Lo studio è stato condotto dal gruppo Vilar, da Juan Carlos Marín, responsabile della drogheria di Alcampo, da Juan Carlos García, chef del Restaurante Vandelvira, e da Carmen Morillo, direttore finanziario del Grupo Oleícola Jaén.
Lo studio è stato realizzato tra gennaio e dicembre dello scorso anno, entrambi compresi, prendendo in considerazione tutti i tipi di oli e grassi consumati in Spagna nei supermercati e negli ipermercati; sono stati analizzati 63 ipermercati e quasi 250 supermercati, con un'incidenza di oltre un milione di famiglie rappresentate, che equivale a poco meno di 2,6 milioni di consumatori, iper e super che rappresentano una quota di mercato per la categoria pari al 68% della domanda di oli di oliva.
In termini di risultati, la categoria degli oli raffinati diversi dall'olio d'oliva (olio di girasole, di mais, ecc.) ha registrato un calo delle vendite del 10,95%, con un aumento solo sostenuto del volume; anche l'olio venduto da semi misti, estratto da diversi semi oleosi, ha subito un aumento di prezzo di quasi il 19%, mentre l'olio di girasole ha subito un calo della domanda nel periodo studiato del 10,95% e del prezzo del 26%.
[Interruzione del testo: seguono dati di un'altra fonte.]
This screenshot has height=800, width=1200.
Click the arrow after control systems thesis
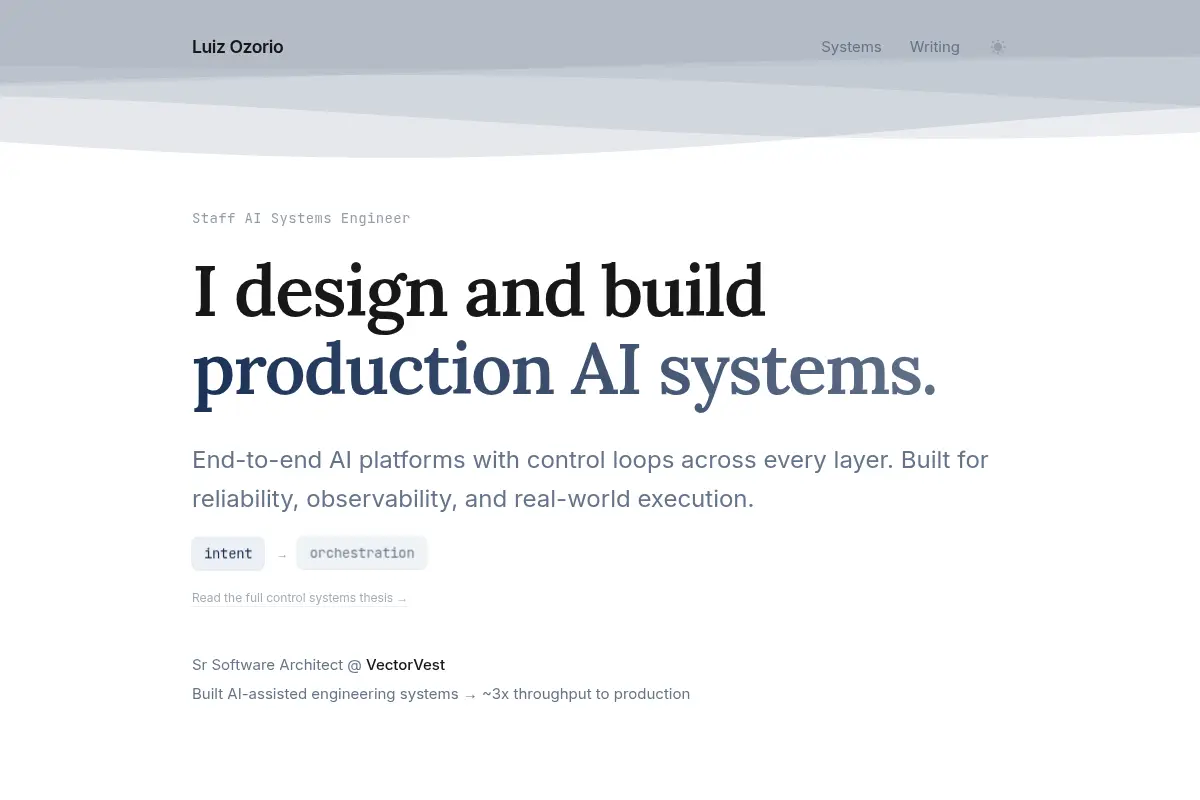tap(402, 599)
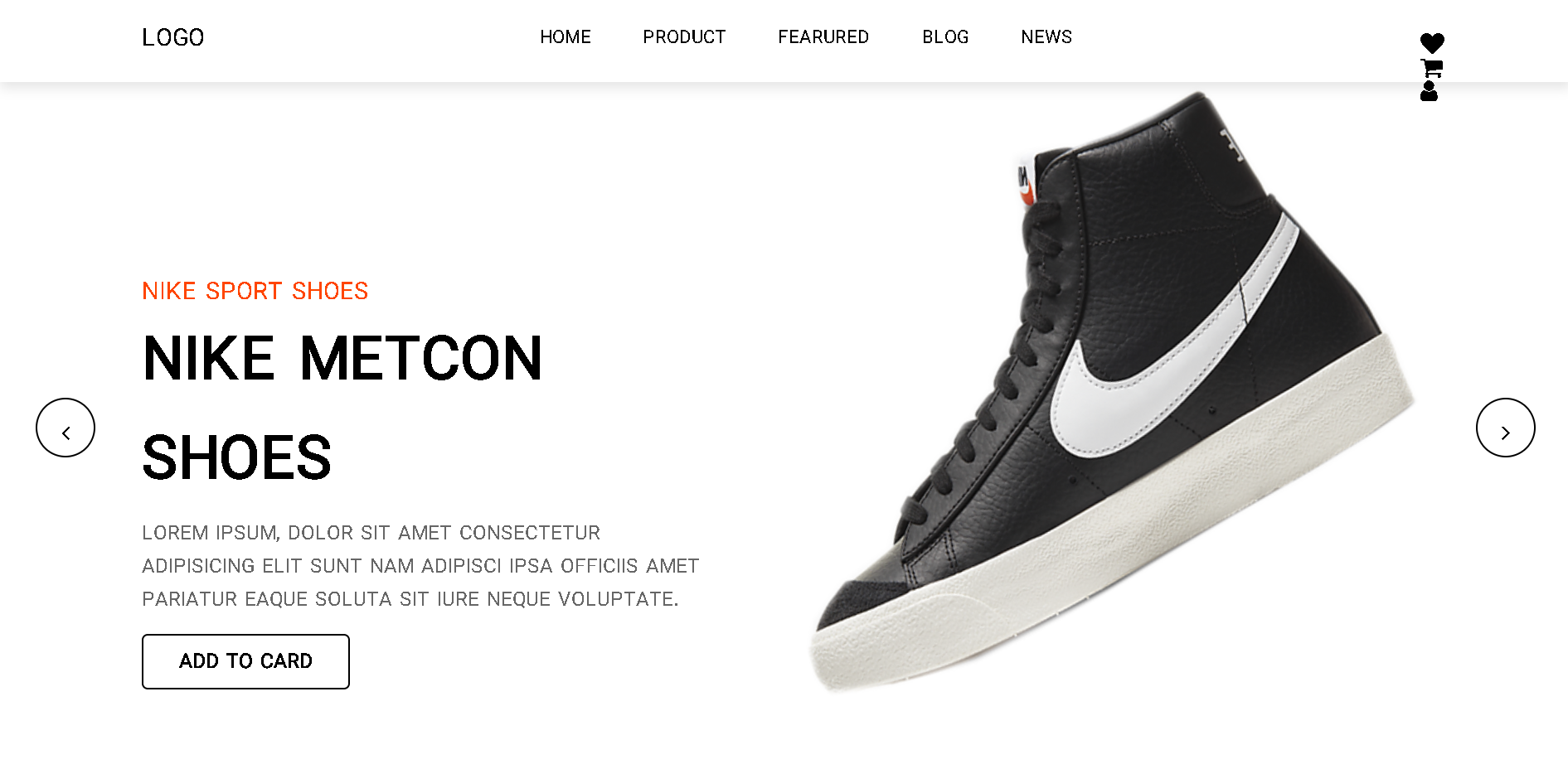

Soffrono le vendite di olio extra vergine di oliva e cambia l’approccio del consumatore davanti allo scaffale
Per quanto riguarda gli oli di oliva raffinati, la sansa è cresciuta in termini di domanda del 157,18% e di prezzo del 17,14%; per quanto riguarda gli oli di oliva intensi e dolci, i primi sono aumentati in termini di prezzo del 50,2%, mentre i secondi sono aumentati del 53,4%; in termini di fatturato, sono cresciuti rispettivamente del 22,3% e del 46,7%, cioè sono tutti cresciuti in termini di domanda e di fatturato. In termini di quantità di articoli richiesti, la domanda per unità di prodotto diminuisce in media del 6,6% in questa categoria.
In conclusione, nella categoria degli oli di oliva vergini, la domanda è cresciuta in media del 33,01% in termini di prezzo e del 25,89% in termini di fatturato, in tutti, sia in valore assoluto che in quantità di prodotto richiesto, tranne che per gli oli extravergine di oliva superiori a 1 litro, dove la domanda di quantità di prodotto è diminuita del 17,86%, mentre gli oli di oliva vergini sono cresciuti anche in domanda, fatturato e prezzo, rispettivamente del 36,5%, 41,57% e 93,32%.
Pertanto, il consumatore di olio d'oliva sta diventando meno generoso nell'uso del prodotto, acquistando in formato ridotto, ma con maggiore frequenza, e a sua volta è scivolato verso il basso nella gamma delle famiglie di prodotto, ma non sta cercando di uscire dalla categoria dell'olio d'oliva, da cui la crescita della sansa.